**Exercise passage**
The swin Transformer architecture model is able to capture both local and global image features. It divides an input image into several discrete, non-overlapping patches, which are then processed by various transformer layers. There are several attention heads on each transformer layer that pay attention to different areas of the incoming image.

Patch Embedding: It is a critical component of the Swin Transformer architecture that enables the model to process input images in a scalable and efficient manner. The input image is first divided into a set of non-overlapping patches, with each patch consisting of a fixed number of pixels. Each patch is then linearly embedded into a high-dimensional vector using a convolutional layer, producing a set of patch embeddings.
Shifted Window Self-Attention: The transformer layers apply a self-attention mechanism to the patch embeddings, which allows the model to attend to different parts of the image while maintaining spatial relationships between the patches. In the Swin Transformer, a shifted window attention mechanism is used, which means that the attention is applied to overlapping patches with a shift. This allows the model to capture more fine-grained spatial relationships between the features.
MLP Block: After the self-attention mechanism, the patch embeddings are processed through a Multi-Layer Perceptron (MLP) block, which applies a series of linear transformations followed by non-linear activation functions to the patch embeddings.
Down-Sampling: To process the image at multiple scales, the Swin Transformer uses a down-sampling mechanism that reduces the resolution of the patch embeddings. This is achieved by grouping the patches into non-overlapping tiles and applying another set of MLPs to each tile.
Up-Sampling: To recover the spatial resolution of the features, the Swin Transformer uses an up-sampling mechanism that combines the low-resolution tiles with the high-resolution patch embeddings from the previous layer.
Classification Head: Finally, the Swin Transformer applies a linear projection to the patch embeddings from the last layer and uses them to classify the input image into different categories.

**Task 1**
Report how many lines in the entries contain the string "размер", giving only that number.
The entries bear no relation to the Swin Transformer text.

**Information provided**
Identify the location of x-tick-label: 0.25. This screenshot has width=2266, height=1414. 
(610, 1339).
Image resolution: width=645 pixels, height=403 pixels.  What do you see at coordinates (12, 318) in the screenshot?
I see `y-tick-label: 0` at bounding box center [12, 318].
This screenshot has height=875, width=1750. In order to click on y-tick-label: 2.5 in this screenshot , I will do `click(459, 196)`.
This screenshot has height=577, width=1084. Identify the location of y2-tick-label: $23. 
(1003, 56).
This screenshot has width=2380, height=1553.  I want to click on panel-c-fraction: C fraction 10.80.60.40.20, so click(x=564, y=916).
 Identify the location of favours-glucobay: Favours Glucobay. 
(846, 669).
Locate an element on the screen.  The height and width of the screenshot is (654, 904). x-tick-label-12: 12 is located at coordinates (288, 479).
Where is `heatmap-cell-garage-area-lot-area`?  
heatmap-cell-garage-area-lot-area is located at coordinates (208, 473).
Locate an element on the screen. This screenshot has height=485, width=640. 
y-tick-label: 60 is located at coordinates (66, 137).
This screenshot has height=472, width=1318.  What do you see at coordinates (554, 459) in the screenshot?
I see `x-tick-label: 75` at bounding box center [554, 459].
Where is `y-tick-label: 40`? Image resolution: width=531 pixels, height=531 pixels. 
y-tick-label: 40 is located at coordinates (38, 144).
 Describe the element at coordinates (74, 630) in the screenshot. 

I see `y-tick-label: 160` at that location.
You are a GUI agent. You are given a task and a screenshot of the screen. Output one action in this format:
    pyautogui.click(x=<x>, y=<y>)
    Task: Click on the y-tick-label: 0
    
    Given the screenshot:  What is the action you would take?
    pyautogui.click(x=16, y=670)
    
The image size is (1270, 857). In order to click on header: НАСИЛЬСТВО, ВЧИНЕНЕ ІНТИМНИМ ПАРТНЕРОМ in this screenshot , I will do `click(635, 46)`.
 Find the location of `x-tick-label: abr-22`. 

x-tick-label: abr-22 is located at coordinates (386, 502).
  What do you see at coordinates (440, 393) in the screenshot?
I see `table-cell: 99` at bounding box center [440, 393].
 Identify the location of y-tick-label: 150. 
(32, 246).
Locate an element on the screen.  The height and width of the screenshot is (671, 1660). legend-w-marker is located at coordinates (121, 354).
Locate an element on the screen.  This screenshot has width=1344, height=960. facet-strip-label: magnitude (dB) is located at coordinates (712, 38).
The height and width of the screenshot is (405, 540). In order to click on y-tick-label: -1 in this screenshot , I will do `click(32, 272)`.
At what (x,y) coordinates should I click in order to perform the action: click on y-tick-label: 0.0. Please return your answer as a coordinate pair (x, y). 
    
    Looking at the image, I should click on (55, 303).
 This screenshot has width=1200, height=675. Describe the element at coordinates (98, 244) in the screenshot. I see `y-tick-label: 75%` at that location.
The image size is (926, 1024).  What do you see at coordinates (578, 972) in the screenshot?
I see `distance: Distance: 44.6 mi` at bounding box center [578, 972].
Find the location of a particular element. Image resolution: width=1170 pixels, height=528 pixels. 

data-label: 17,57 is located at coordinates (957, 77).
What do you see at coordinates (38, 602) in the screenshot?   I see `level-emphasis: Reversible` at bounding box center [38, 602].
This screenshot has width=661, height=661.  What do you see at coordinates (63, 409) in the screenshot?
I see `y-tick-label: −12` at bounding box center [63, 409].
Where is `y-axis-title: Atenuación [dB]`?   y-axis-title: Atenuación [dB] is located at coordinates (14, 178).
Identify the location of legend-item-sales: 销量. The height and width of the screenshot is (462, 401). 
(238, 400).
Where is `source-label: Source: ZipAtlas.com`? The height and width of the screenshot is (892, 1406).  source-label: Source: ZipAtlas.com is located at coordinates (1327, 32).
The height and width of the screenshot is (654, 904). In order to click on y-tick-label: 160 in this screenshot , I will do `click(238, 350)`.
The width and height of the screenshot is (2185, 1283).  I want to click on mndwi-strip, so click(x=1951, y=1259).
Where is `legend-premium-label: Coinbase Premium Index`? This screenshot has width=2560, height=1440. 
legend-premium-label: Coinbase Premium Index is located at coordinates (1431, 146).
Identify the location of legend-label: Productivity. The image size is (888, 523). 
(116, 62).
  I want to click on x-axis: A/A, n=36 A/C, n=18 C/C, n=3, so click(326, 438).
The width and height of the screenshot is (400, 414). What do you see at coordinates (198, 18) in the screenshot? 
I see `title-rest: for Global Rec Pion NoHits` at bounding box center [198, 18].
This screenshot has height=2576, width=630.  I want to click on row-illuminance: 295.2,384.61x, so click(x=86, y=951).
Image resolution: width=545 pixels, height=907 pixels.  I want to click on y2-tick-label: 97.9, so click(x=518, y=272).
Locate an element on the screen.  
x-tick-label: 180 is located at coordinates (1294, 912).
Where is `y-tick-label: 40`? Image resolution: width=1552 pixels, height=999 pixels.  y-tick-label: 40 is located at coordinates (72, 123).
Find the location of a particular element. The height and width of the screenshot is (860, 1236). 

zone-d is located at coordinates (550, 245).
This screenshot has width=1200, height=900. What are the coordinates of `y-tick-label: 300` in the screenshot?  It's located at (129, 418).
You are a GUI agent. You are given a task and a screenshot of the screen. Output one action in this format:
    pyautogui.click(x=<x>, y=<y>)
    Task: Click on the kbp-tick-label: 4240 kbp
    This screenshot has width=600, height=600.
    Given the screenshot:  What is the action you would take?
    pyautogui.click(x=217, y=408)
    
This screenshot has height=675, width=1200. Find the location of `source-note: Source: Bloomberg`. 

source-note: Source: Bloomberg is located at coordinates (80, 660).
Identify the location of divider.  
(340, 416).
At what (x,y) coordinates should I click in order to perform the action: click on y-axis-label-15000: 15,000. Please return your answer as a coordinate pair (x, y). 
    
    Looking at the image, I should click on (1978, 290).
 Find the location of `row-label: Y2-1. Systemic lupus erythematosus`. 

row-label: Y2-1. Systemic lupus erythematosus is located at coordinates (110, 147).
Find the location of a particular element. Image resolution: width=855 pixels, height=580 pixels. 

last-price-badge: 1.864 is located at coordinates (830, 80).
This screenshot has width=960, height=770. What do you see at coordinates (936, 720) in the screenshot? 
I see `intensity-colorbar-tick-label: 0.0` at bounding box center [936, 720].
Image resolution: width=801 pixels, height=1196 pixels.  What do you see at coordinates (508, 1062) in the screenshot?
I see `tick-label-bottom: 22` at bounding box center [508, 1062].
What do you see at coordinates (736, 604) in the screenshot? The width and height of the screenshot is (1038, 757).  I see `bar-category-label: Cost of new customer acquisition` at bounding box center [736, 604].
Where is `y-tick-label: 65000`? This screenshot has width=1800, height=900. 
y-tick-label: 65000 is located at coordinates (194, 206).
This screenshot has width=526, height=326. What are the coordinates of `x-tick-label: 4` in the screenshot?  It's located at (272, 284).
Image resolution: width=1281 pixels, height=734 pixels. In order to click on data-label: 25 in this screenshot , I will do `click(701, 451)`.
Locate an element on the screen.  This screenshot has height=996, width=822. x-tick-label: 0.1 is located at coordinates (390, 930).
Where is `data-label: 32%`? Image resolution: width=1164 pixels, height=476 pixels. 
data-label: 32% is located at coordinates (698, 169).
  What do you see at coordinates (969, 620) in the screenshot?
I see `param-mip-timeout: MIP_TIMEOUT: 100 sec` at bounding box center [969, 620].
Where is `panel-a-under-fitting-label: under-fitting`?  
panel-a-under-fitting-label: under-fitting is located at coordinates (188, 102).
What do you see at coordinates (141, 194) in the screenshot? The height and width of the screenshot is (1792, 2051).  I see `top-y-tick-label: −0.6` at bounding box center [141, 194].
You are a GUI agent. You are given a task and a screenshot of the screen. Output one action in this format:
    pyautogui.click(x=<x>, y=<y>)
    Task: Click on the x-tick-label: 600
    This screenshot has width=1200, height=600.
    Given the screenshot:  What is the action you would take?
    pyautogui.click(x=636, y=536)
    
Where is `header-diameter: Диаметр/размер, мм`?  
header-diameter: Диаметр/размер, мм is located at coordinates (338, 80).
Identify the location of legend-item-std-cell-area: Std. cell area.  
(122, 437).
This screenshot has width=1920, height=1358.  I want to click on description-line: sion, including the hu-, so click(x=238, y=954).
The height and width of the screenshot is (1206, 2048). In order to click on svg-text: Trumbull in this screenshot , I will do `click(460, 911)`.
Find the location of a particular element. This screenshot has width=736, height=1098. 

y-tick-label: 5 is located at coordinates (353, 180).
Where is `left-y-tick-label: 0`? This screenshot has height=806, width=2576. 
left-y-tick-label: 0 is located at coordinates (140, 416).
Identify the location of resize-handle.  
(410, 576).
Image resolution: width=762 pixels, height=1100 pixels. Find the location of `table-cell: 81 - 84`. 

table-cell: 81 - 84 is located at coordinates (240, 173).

**Task 2**
List every component that the Swin Transformer text names as a heading followed by a colon.

**Worked solution 1**
2

**Worked solution 2**
Patch Embedding
Shifted Window Self-Attention
MLP Block
Down-Sampling
Up-Sampling
Classification Head